马明星^1,2, 王志新¹, 周家臣¹, 梁存¹, 朱达川², 张德良³

1. 中原工学院材料与化工学院郑州 450007;
2. 四川大学材料科学与工程学院成都 610065;
3. 东北大学材料科学与工程学院沈阳 110819

收稿日期:2019-05-13 修回日期:2019-10-23 出版日期:2020-05-20 发布日期:2020-06-11
通讯作者: 王志新(通信作者),男,1972年出生,博士,教授。主要研究方向为新型金属材料。E-mail:zxwang72@163.com
作者简介:马明星,男,1984年出生,博士,副教授。主要研究方向为新型金属材料。

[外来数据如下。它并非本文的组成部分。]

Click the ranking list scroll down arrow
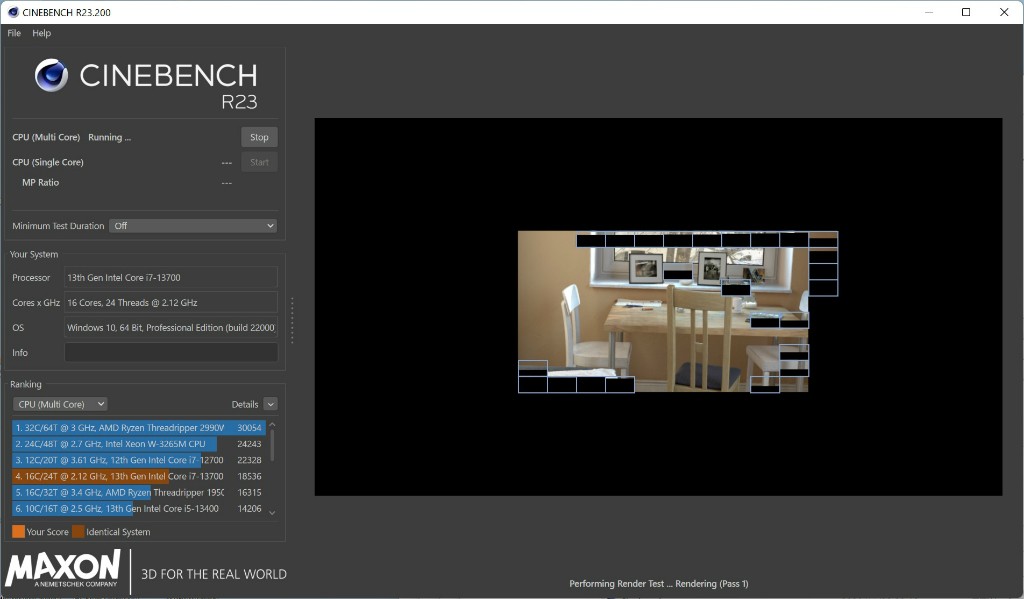This screenshot has height=599, width=1024. point(272,512)
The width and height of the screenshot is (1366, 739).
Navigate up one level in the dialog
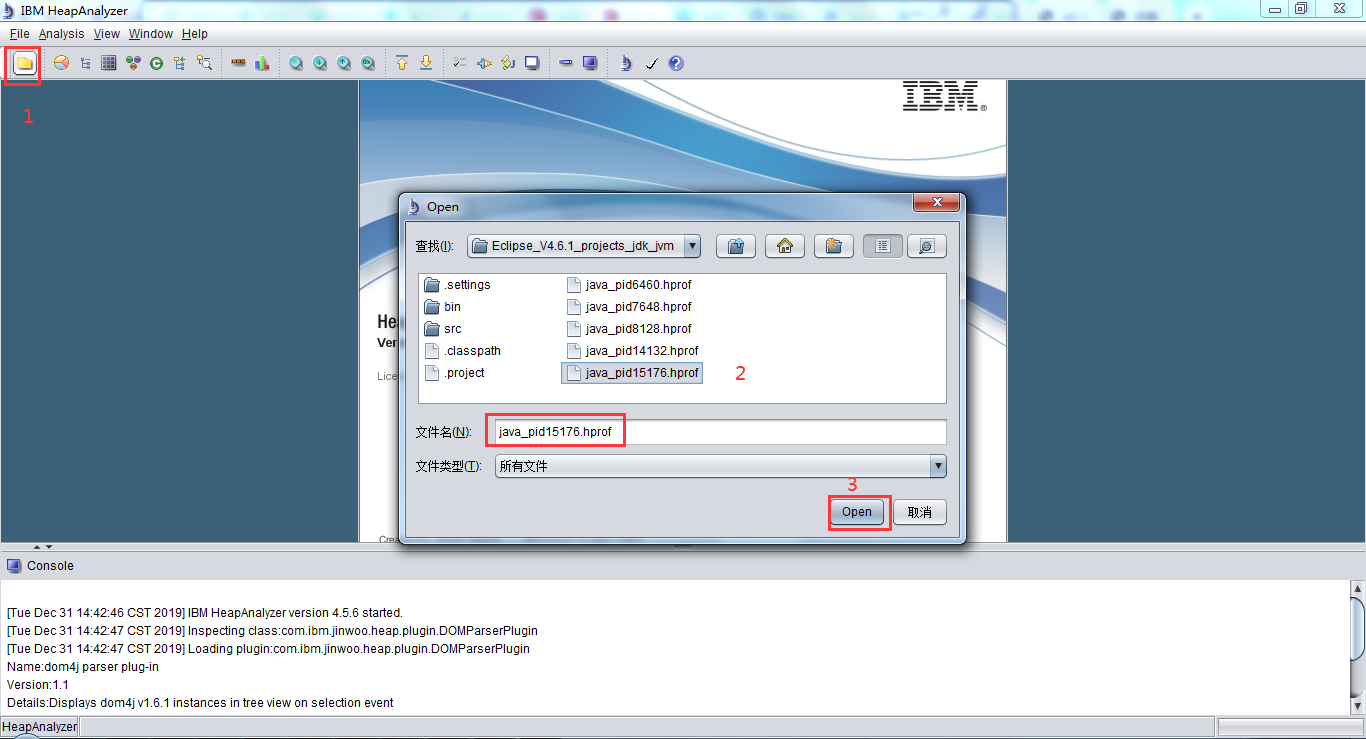click(736, 246)
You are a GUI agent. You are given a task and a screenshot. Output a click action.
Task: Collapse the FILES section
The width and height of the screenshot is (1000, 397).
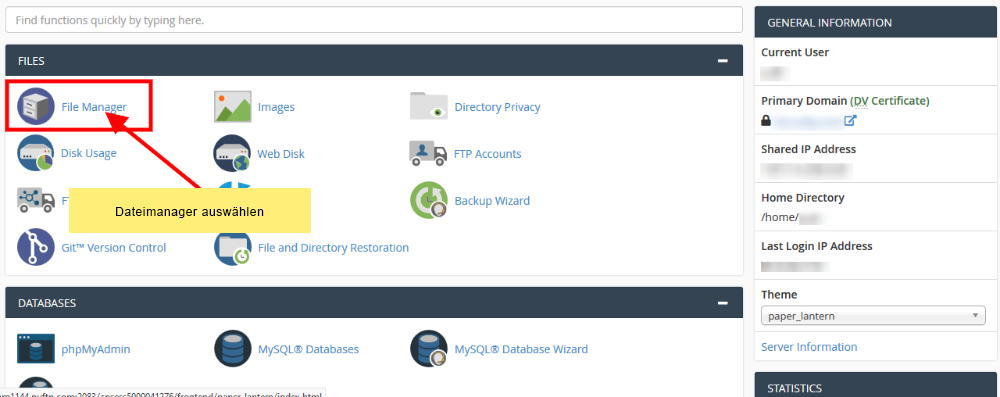coord(723,61)
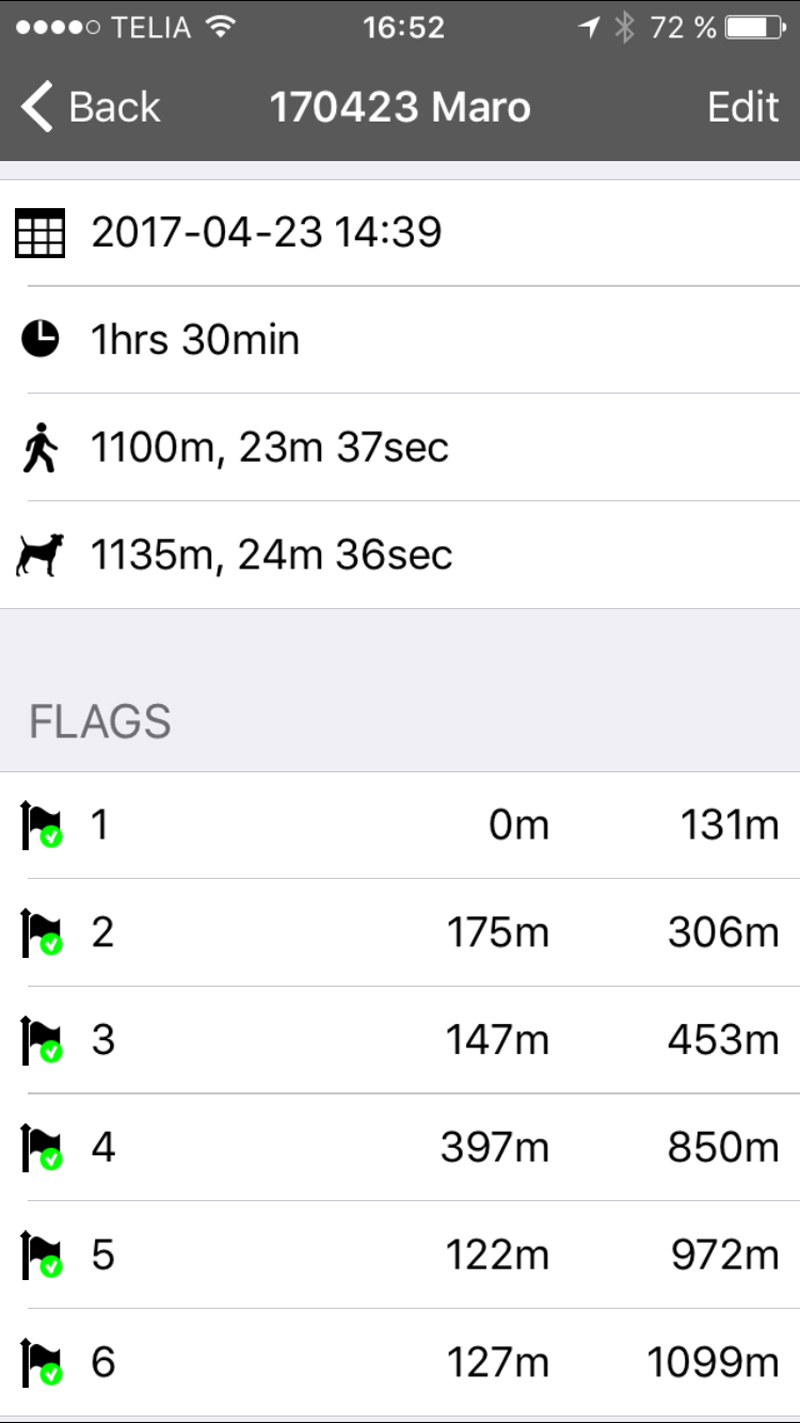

E-mail:manager92@163.com
基金资助:
国家自然科学基金（51271115）和河南省高等学校重点科研（20B430022）资助项目。

Effect of Ti Doping on Microstructure and Wear Resistance of CoCrCuFeMn High-entropy Alloys

MA Mingxing^1,2, WANG Zhixin¹, ZHOU Jiachen¹, LIANG Cun¹, ZHU Dachuan², ZHANG Deliang³

1. School of Materials and Chemical Engineering, Zhongyuan University of Technology, Zhengzhou 450007;
2. College of Materials Science and Engineering, Sichuan University, Chengdu 610065;
3. School of Materials Science and Engineering, Northeastern University, Shenyang 110819

Received:2019-05-13 Revised:2019-10-23 Online:2020-05-20 Published:2020-06-11

摘要/Abstract

摘要： 高熵合金由于具有众多优异性能，有可能突破传统合金的性能极限，被认为是下一代金属材料的发展方向。CoCrCuFeMn作为一种重要的高熵合金体系，目前关于Ti掺杂对其组织结构与性能影响的报道较少。采用熔铸法制备等摩尔比的CoCrCuFeMn和CoCrCuFeMnTi高熵合金，利用XRD、OM、SEM、EDS、显微硬度计和摩擦磨损试验机分别测试Ti掺杂前后对其物相结构、显微组织和耐磨性的影响。结果表明，CoCrCuFeMn由FCC1和FCC2双相组成，Ti掺杂使其物相结构转变成BCC和HCP相的双相组织。两种合金均为典型的树枝晶结构，Cu元素在晶间富集，Mn元素的偏析系数最小。Ti掺杂并未改变合金元素的富集区域，但使所有元素偏析系数降低。Ti掺杂使合金的硬度从219.6 HV提高到693.8 HV，摩擦因数和质量损失率分别从0.57、4.14%降低到0.55、1.28%。Ti掺杂合金硬度和耐磨性的提高主要是由于相转变、固溶强化、细晶强化和内应力降低的综合作用所致。研究成果不仅有助于完善和丰富Ti元素掺杂对CoCrCuFeMn合金性能影响的相关理论，同时也为该合金后续的科学研究和工程应用提供理论支撑。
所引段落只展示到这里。